The Charlize Theron-starring mystery thriller Dark Places finally opening in theaters marks the end of a long, strange
journey. Based on the novel by author Gillian Flynn, the film has been in the
can for a while now—principal photography wrapped in 2013—and with the hype
surrounding Gone Girl last year, also adapted from a Flynn
novel, it would have made sense to release it then to capitalize on the
attention. Instead, it languished on the shelf, hitting theaters in France in
April, and was actually available to DirecTV customers back in June.

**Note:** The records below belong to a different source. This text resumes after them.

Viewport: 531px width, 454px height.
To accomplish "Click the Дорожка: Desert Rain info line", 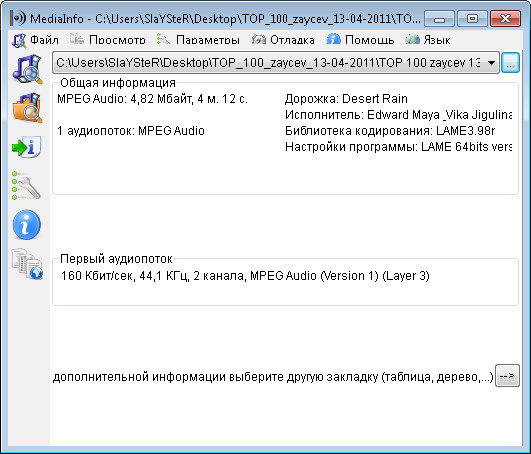I will (346, 99).
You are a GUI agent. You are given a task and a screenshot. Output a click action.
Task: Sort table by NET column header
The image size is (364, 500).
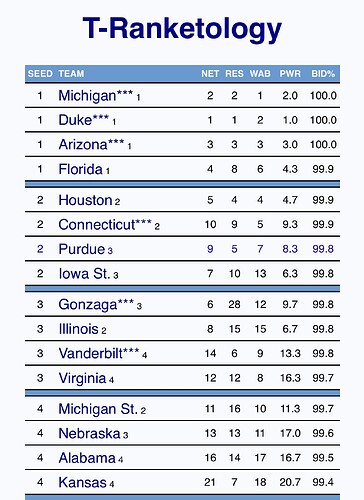[210, 74]
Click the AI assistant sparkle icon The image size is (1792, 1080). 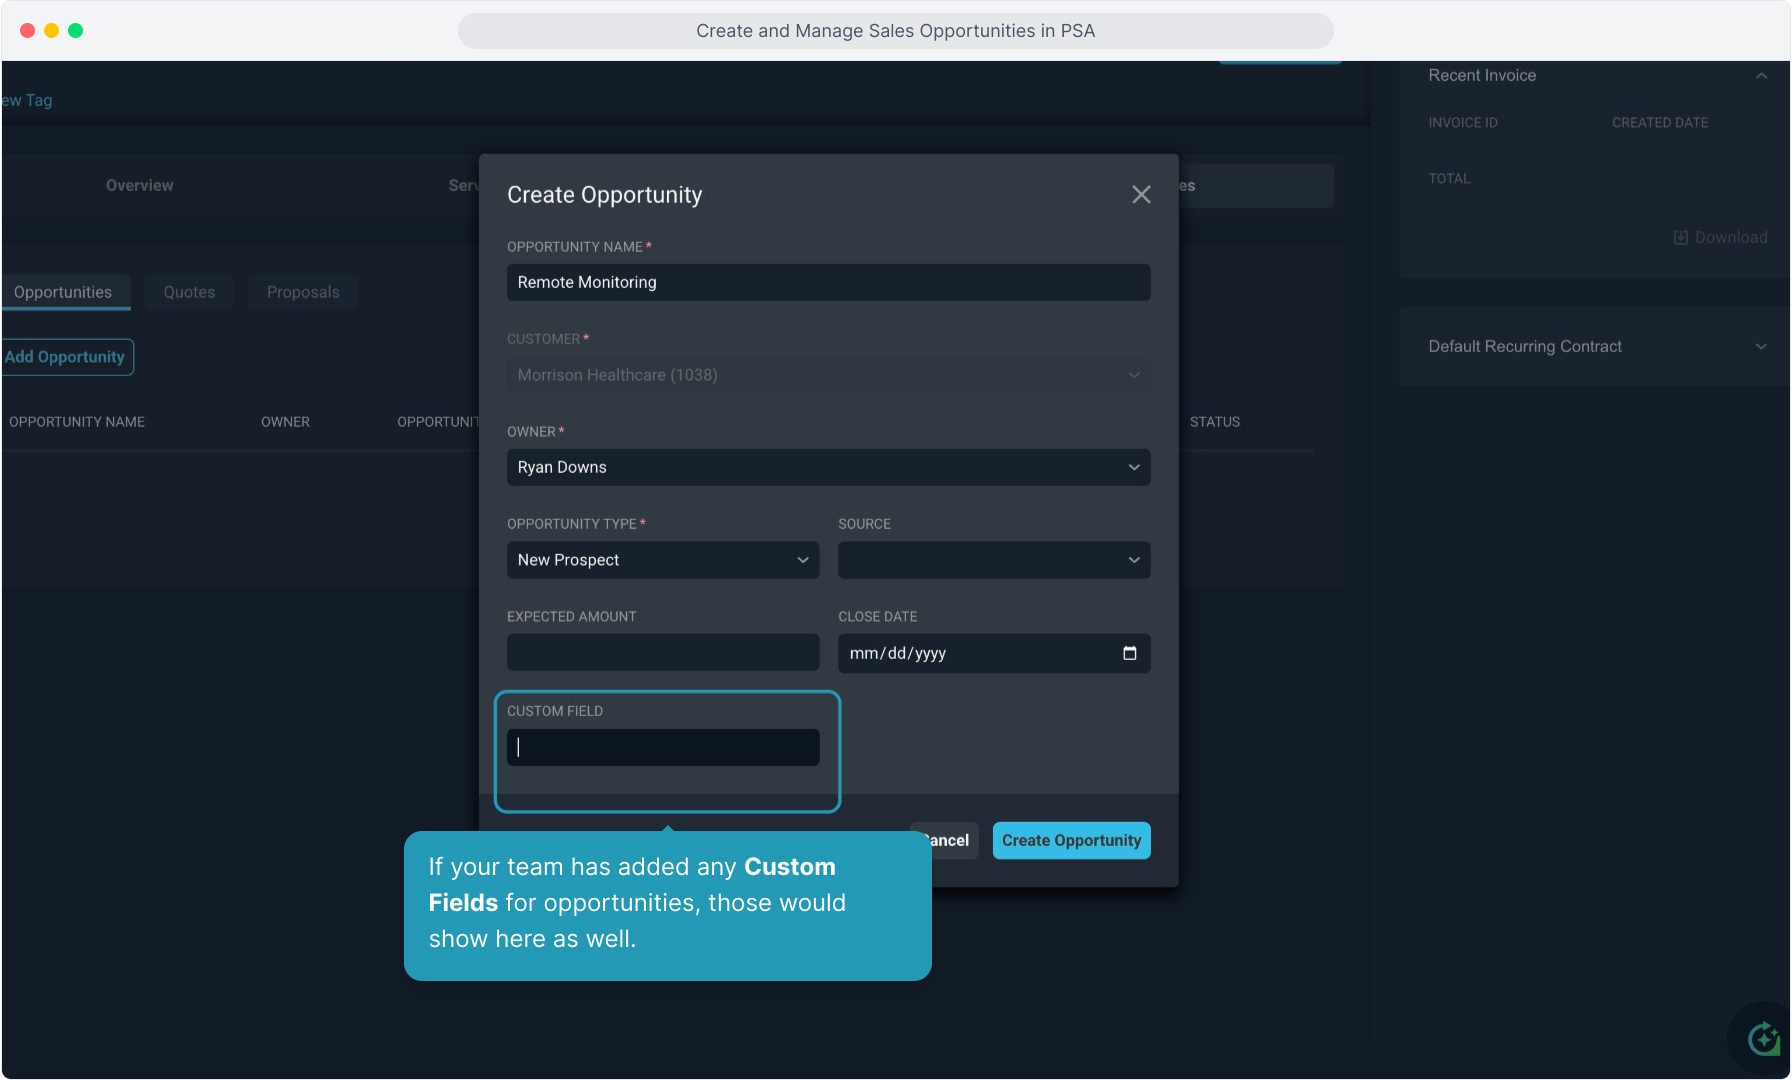1763,1039
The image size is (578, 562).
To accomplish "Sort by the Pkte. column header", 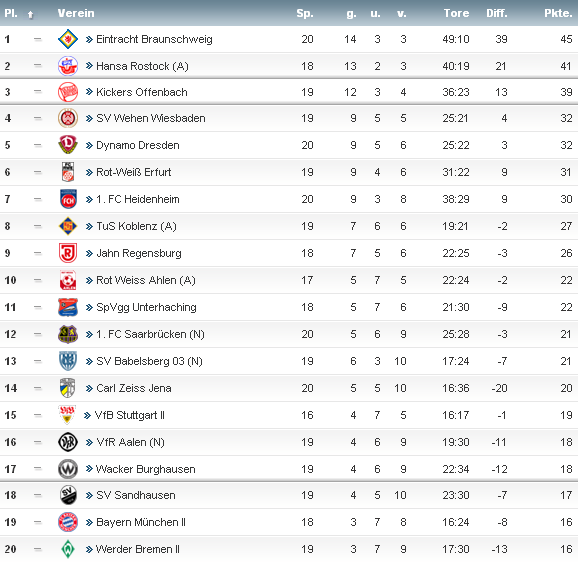I will pos(558,13).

There is quite a bit to Dark Places that
appears very marketable, at least on the surface. Flynn is popular and in high
demand right now, the story shares a similar twisty thriller style as
Gone Girl, and director Gilles Paquet-Brenner put together a
fantastic cast, which includes Theron, Nicholas Hoult, Tye Sheridan, Corey
Stoll, Christina Hendricks, and Chloe Grace Moretz. Watching the movie,
however, it becomes clear that, despite all of this possible upside, these
elements never come together in any meaningful way. There’s potential here, and
while it goes through the motions, that’s all it ever does.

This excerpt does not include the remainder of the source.